We're happy to announce that libsigrokdecode now supports three new, closely related, protocol decoders: arm_tpiu, arm_itm, and arm_etmv3.

Here's a quick overview of the protocols that are decoded:

  • The TPIU (Trace Port Interface Unit) is a stream formatter and multiplexer that combines data from several sources into one stream. It is used inside an ARM-based microcontroller or SoC to combine ITM and ETM trace output into a single port.
  • ARM ITM (Instrumentation Trace Macroblock) allows tracing of software events, and also with the help of DWT (Debug, Watchpoint and Trace) the tracing of exceptions and data watchpoints. It also supports periodic sampling of PC values.
  • ARM ETM (Embedded Trace Macroblock) allows tracing of every instruction executed on the CPU. Currently only ETM version 3 (the newest version, present in Cortex-M3 and other ARMv7-m) is supported.
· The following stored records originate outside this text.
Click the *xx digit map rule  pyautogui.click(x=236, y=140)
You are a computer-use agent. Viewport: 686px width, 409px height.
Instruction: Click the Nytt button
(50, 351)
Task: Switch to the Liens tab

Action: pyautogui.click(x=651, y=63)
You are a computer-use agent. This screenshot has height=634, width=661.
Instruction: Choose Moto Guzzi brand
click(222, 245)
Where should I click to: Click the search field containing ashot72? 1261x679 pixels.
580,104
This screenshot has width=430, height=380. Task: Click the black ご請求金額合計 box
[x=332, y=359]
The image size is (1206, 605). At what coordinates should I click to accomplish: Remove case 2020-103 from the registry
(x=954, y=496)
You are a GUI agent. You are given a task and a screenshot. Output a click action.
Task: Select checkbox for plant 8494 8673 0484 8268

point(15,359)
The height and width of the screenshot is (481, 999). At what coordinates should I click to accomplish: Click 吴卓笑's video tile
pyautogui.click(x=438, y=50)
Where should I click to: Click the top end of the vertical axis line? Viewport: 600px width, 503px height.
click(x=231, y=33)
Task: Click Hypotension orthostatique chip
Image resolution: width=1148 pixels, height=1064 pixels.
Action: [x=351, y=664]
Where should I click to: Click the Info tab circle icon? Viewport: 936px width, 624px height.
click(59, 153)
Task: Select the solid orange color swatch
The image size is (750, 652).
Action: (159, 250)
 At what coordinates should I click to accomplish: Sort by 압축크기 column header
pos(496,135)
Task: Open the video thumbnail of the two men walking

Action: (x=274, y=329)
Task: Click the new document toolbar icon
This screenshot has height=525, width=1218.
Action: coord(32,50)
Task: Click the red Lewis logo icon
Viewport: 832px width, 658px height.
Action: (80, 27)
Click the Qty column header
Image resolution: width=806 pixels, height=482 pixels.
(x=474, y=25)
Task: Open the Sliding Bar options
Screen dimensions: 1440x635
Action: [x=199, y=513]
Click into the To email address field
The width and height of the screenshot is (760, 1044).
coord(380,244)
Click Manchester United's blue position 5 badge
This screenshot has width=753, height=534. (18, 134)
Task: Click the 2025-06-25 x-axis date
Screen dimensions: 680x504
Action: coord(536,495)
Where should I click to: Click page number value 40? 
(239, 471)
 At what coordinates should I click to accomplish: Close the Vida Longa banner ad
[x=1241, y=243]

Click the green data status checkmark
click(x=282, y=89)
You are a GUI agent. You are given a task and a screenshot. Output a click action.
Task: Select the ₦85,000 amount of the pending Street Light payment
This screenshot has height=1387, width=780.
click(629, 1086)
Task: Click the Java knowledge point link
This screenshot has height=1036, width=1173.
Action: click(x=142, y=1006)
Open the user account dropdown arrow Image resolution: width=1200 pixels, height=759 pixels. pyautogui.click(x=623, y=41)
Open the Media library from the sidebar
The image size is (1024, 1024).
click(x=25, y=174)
The data is captured on the SWO (TRACESWO) pin, e.g. on commonly available ARM SWD (serial wire debug) programmers/debuggers. Hint: libsigrokdecode also ships with an SWD decoder, if you're interested in that...

You can test the decoders with some sample files from the sigrok-dumps repository. If you optionally supply the location of ARM (cross-)toolchain utilities such as arm-none-eabi-objdump or arm-none-eabi-addr2line you can decode even more information, including source code snippets (see screenshot below)!

That opens up a whole new bunch of debugging possibilities; you can basically debug your code by not only tracing instructions but also tracing them in relation to other signals you're capturing with your logic analyzer at the same time (e.g. GPIOs you're toggling, UART, SPI, I²C, or whatever else may be going on in the system you're debugging)!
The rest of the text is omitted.